:: GIVEN RECORDS ::
--*--

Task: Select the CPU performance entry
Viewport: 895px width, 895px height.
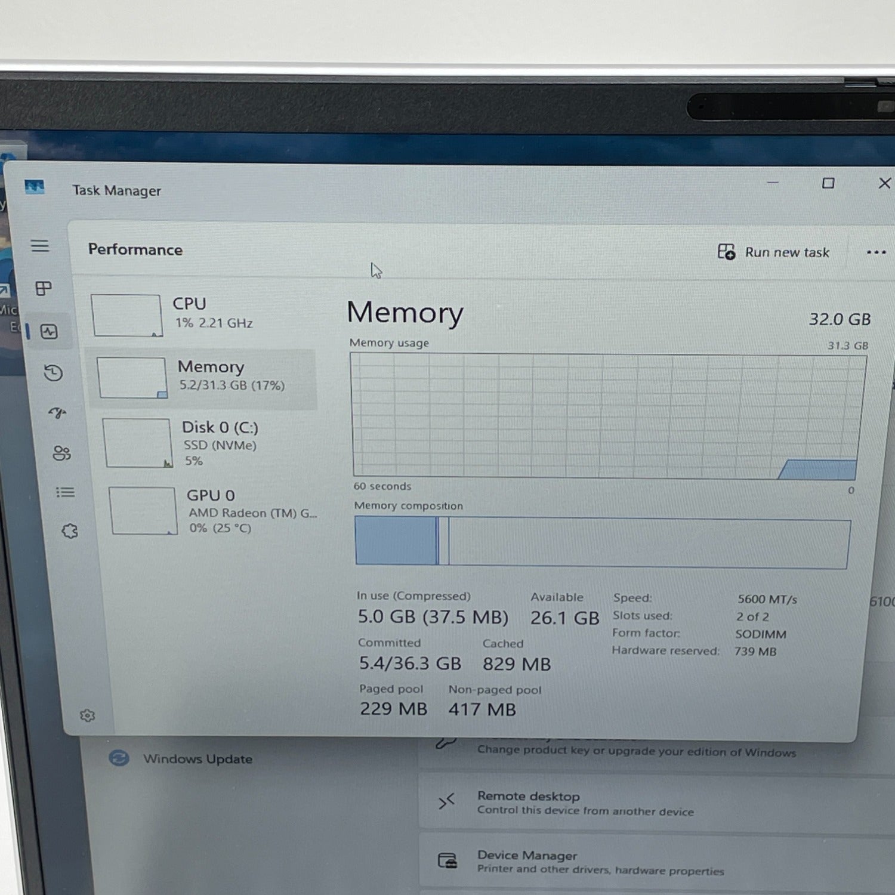Action: tap(203, 314)
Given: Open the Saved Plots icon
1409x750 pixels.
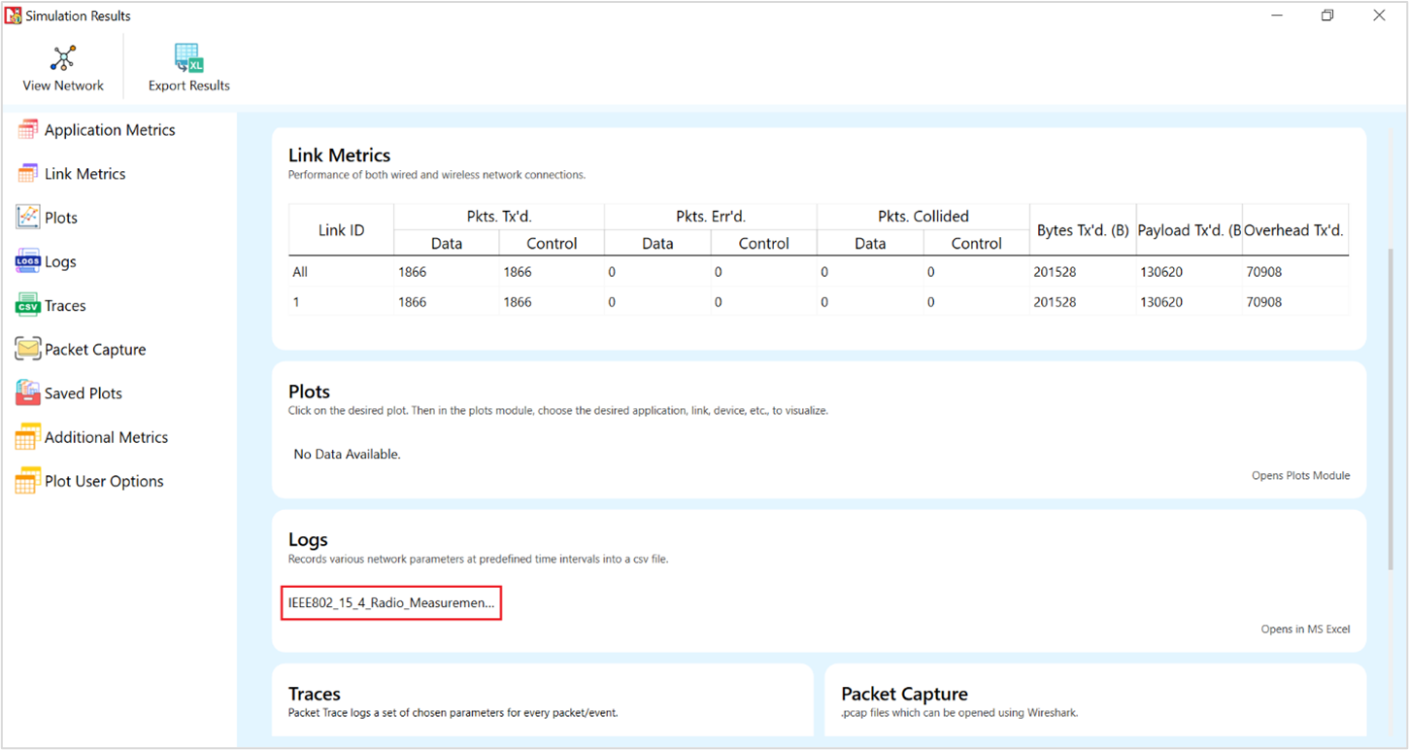Looking at the screenshot, I should (x=28, y=393).
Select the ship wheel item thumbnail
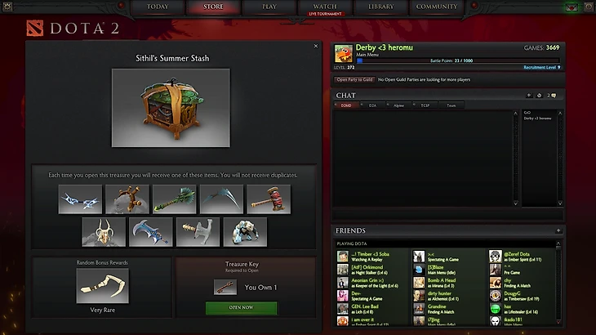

--*--

:: ASSIGNMENT ::
Quote exactly the lines from the line that contains "1409x750 pixels." through the last line of the listing, please, leaving out all pictures.

:: RESULT BELOW ::
1409x750 pixels.
Looking at the screenshot, I should (x=28, y=393).
Select the ship wheel item thumbnail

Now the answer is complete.